Nunatsiaq Online
NEWS: Nunavut June 30, 2017 - 8:00 am

Petition seeks air link between Arviat, Nunavut and Churchill, Manitoba

"People really want to see a change"

JANE GEORGE
Simona Baker and John Main or Arviat hold a petition asking for direct air service to Churchill, Manitoba, which more than 500 signed. (HANDOUT PHOTO)
Simona Baker and John Main or Arviat hold a petition asking for direct air service to Churchill, Manitoba, which more than 500 signed. (HANDOUT PHOTO)

It may seem illogical to fly north to head south—but that’s what people who live in the central Nunavut town of Arviat must do in order to travel to Winnipeg in Manitoba.

And they tired of the long travel-time and delays due to transferring to southern flights in Rankin Inlet.

That’s why hundreds of people in Arviat have signed a petition that asks for Calm Air International, the only airline that serves their community of roughly 3,000, to resume flights from Arviat to Churchill, Man., which were cancelled a few years ago.

A petition led by John Main and Simona Baker has been signed by 544 voting-age Arviat residents who said they want ro see a resumption of direct flights between Arviat and Churchill, about 260 kilometres to the South, instead of flying about 200 km north to Rankin Inlet first.

“We have had overwhelming support for this petition, and people really want to see a change,” Main said in a release about the petition.

The petition states that “Winnipeg is a frequent destination for leisure, business and medical travelers from Arviat. In order to travel south to Winnipeg for leisure, business or medical reasons, Arviat residents are required to first travel north, to Rankin Inlet.”

And that leg of the journey is often accompanied by a two- to eight-hour wait in Rankin before finally boarding the jet to Winnipeg, the petition says.

[Stored data entries]
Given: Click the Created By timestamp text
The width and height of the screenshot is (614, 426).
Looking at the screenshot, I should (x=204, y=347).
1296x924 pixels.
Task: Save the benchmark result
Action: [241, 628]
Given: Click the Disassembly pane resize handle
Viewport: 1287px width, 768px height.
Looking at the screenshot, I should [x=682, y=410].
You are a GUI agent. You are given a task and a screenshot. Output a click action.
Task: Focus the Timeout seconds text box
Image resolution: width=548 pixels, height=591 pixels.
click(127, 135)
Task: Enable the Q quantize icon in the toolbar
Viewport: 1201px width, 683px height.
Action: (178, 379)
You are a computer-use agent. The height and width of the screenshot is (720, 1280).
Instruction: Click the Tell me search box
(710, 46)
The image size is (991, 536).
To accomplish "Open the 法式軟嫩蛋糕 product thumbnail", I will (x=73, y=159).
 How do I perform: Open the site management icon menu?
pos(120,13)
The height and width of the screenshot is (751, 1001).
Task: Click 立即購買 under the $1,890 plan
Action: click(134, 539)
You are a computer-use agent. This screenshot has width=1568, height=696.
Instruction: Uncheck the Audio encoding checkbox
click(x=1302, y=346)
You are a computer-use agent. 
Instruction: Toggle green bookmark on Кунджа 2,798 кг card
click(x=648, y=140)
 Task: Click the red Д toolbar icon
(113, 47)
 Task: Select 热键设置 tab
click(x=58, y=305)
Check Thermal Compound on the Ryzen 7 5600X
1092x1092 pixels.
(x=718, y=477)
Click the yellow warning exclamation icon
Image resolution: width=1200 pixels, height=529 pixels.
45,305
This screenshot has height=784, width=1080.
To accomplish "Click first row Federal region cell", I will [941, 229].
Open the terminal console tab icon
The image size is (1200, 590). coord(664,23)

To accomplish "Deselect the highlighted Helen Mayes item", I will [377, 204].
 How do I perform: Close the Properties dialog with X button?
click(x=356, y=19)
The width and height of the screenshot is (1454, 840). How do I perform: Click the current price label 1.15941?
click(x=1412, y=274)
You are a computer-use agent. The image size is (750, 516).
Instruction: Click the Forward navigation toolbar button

## Set of tasks
a) According to the article about the Arviat petition, how many voting-age Arviat residents signed it?
b) Repeat the part of the Arviat petition article that opens with the words containing "It may seem" and closes with "Rankin Inlet first.", renaming "Calm Air International" as "Calm Air".
The records are material separate from the article.

## Your written answers
a) 544

b)
It may seem illogical to fly north to head south—but that’s what people who live in the central Nunavut town of Arviat must do in order to travel to Winnipeg in Manitoba.

And they tired of the long travel-time and delays due to transferring to southern flights in Rankin Inlet.

That’s why hundreds of people in Arviat have signed a petition that asks for Calm Air, the only airline that serves their community of roughly 3,000, to resume flights from Arviat to Churchill, Man., which were cancelled a few years ago.

A petition led by John Main and Simona Baker has been signed by 544 voting-age Arviat residents who said they want ro see a resumption of direct flights between Arviat and Churchill, about 260 kilometres to the South, instead of flying about 200 km north to Rankin Inlet first.